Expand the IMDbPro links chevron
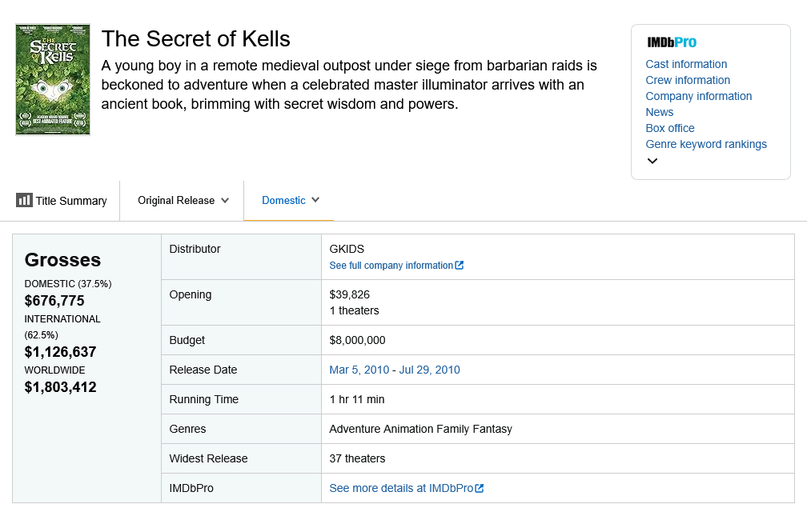Image resolution: width=807 pixels, height=512 pixels. pos(652,161)
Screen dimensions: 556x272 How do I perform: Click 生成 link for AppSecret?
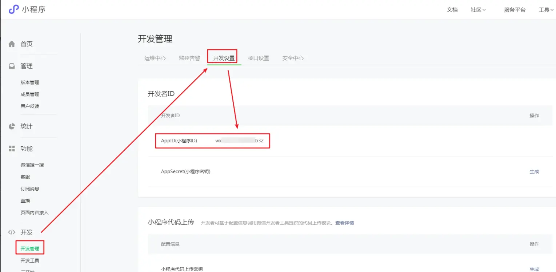click(534, 172)

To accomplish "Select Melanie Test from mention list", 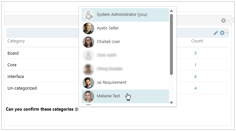I will click(x=108, y=96).
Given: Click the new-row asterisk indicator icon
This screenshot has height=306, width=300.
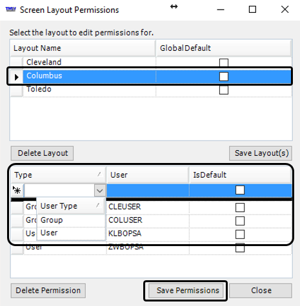Looking at the screenshot, I should tap(17, 190).
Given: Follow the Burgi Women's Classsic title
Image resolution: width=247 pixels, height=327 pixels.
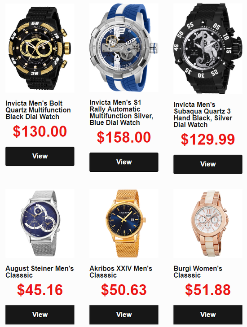Looking at the screenshot, I should [198, 272].

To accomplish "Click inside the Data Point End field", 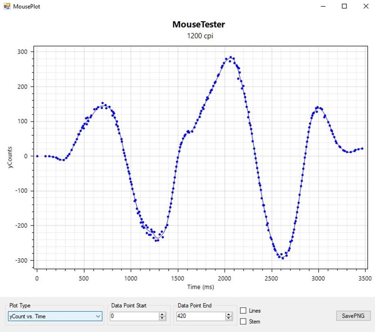I will tap(200, 316).
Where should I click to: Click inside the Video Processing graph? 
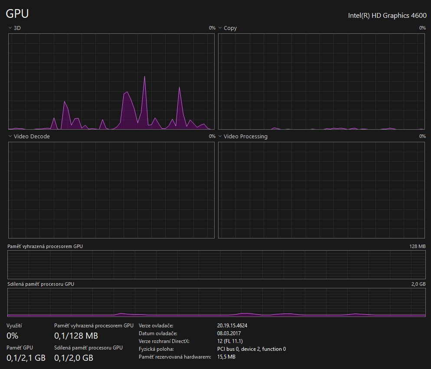click(x=321, y=190)
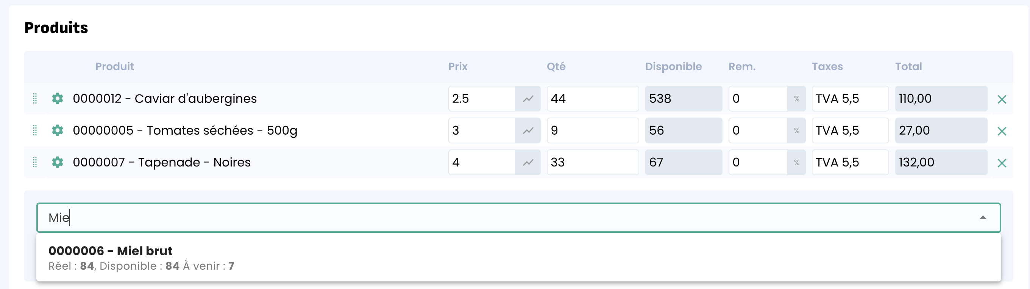
Task: Click drag handle on Tapenade Noires row
Action: click(35, 162)
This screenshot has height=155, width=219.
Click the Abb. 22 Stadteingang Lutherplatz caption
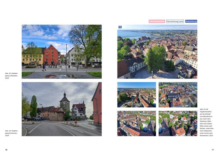point(11,76)
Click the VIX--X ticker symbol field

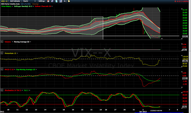(4, 1)
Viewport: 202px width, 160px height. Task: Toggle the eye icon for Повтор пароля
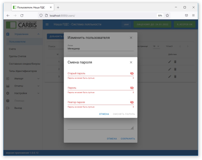132,102
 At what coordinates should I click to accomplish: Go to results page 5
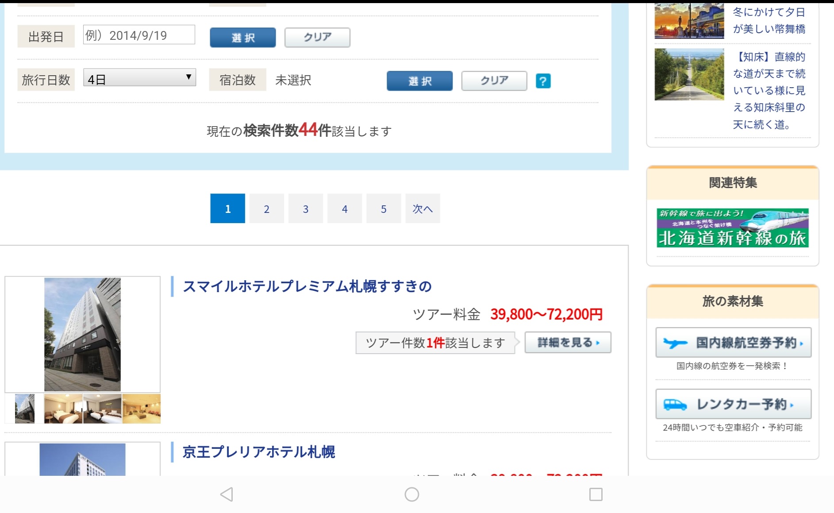(383, 208)
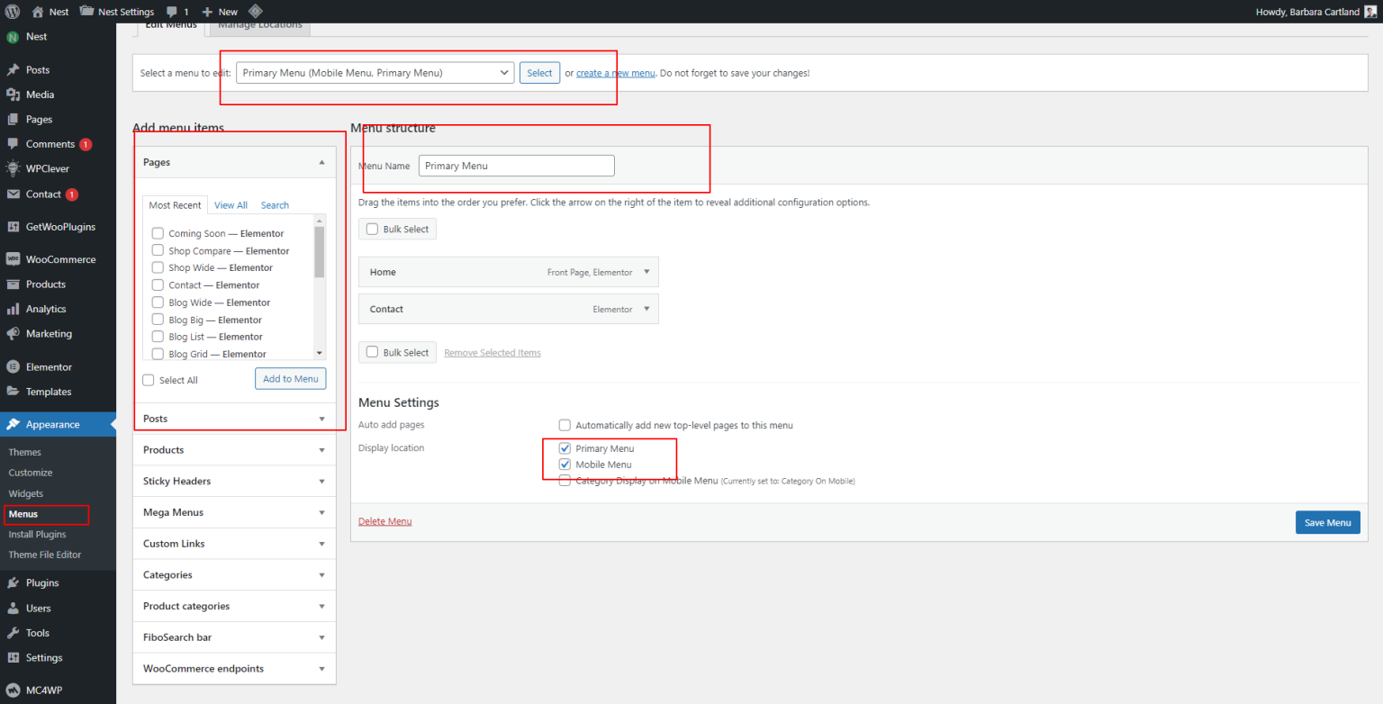Click the Pages list scrollbar thumb
The width and height of the screenshot is (1383, 704).
pos(319,251)
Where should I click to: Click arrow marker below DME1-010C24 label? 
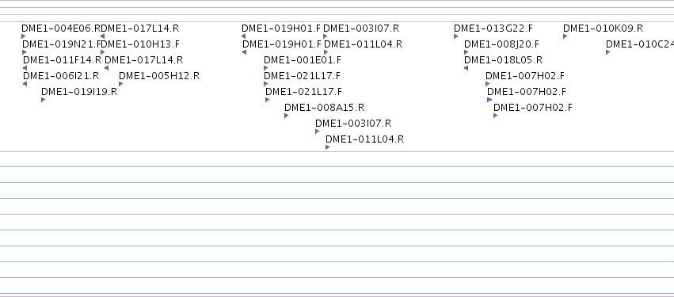click(607, 52)
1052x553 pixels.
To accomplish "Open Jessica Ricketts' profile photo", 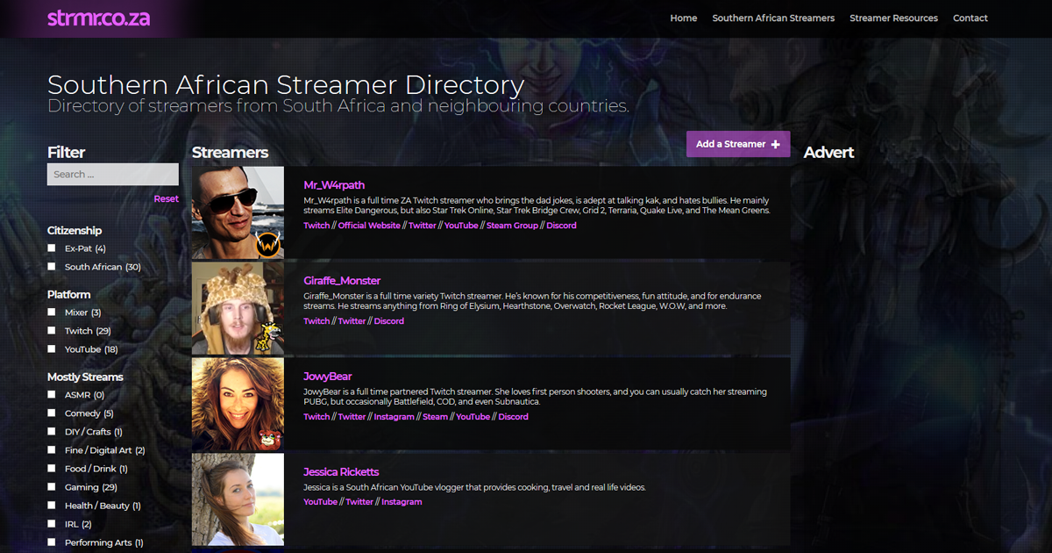I will [238, 499].
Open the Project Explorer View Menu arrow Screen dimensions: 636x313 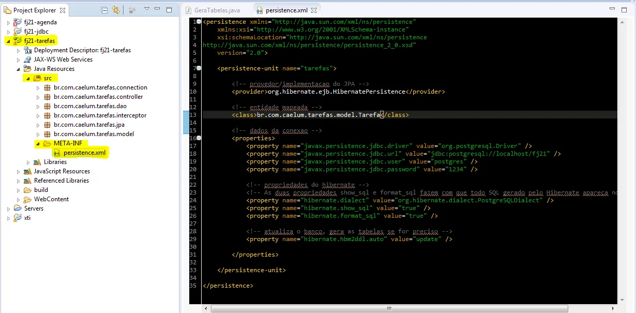[147, 9]
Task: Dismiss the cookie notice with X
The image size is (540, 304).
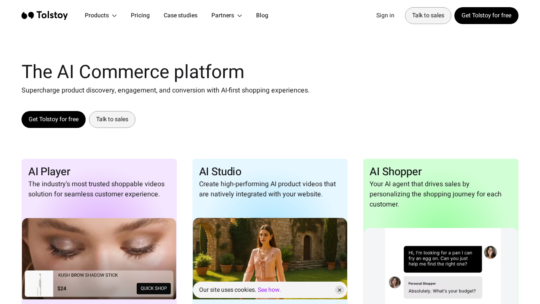Action: pos(340,290)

--*--

(What you need to do): Collect from the data above every line that includes "Given".

(Your response):
Given: Click the new-row asterisk indicator icon
Given: Follow the Burgi Women's Classsic title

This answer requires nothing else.